Today, two hundred years later, the republic continues to be an unfulfilled promise, a nation imposed by decree that continues to reject nations and peoples that really exist in the country.

The cases of San Martín y Bolívar were exceptional: they could not hold onto power due to the ambition of the military caudillos who, hewn into shape in the quarries of the viceroy, changed sides to expel them and replace them as presidents. The nation states did not correspond then - nor do they now - to the heterogeneous and rich demographic reality of the homelands. Today, two hundred years later, the republic continues to be an unfulfilled promise, a nation imposed by decree that continues to reject nations and peoples that really exist in the country.

Political World Domination in Favour of the Creoles

Despite talking ad infinitum about the love of Christ; despite the republican values of the Enlightenment and of the new social contract; despite the freedom, equality and fraternity of the French Revolution, this project of global political domination went ahead for the sole benefit of the Creoles, the direct descendants of the Spaniards. Unfortunately, the first great anti-colonial indigenous revolution by Túpac Amaru, Túpac Katari and Tomás Katari (1780-1782) was defeated.

At a time when centrist European values are in full force, the irreconcilable oppositions are still regrettable: modernity – tradition (modern society - primitive society); rationality – irrationality; reason – magic; society – individual; object – subject; culture – nature; sacred – profane.

Superiority Complex

For reasons of space, I shall detain myself at only one: because of their superiority complex, Europeans and North Americans believed and still believe that modern man – “great creators of culture”, in the singular – is above nature.
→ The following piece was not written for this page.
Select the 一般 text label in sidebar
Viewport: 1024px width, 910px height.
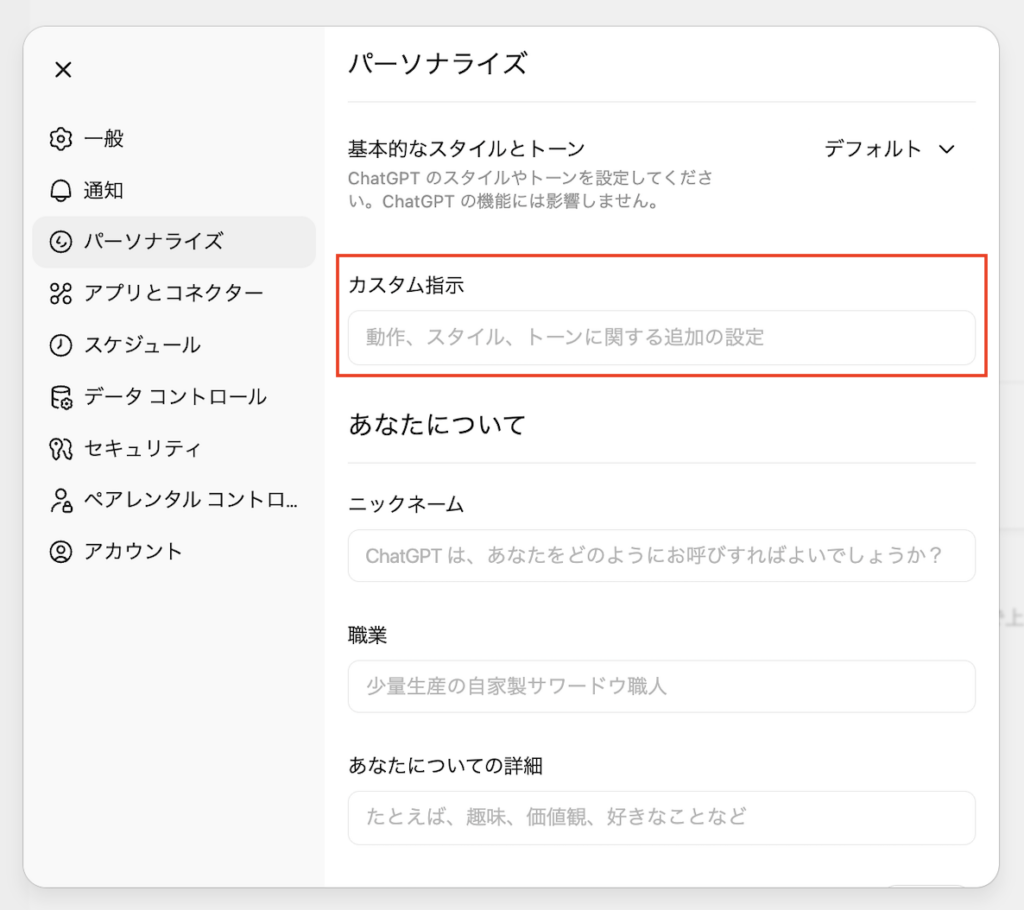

Because of this very grave mistake, the planet is in serious danger of extinction. Capitalists, communists and socialists who really exist have no qualms about taking from the planet and from mother earth all its resources. With this profound conviction, multinationals kill rivers, destroy forests, leave skies without birds, and when the oil, minerals, gold and gas run out, they leave behind immense holes and move on. The wise indigenous people around the world maintain that human beings are not owners of the land, that we are simply part of nature, and that we belong to it. With their struggles to defend their rights (land, territory, language, culture, self-government, etc.), indigenous peoples represent the last hope we have left.
In the last four months, the coronavirus pandemic has demonstrated the feet of clay of capitalism; it will try to save itself, but it may no longer be possible. History has taught us: no empire is eternal. The final lesson is to have learned that the Allin Kawsay (“good living” en Quechua) is ethically superior to so-called development, understood simply as the accumulation of wealth.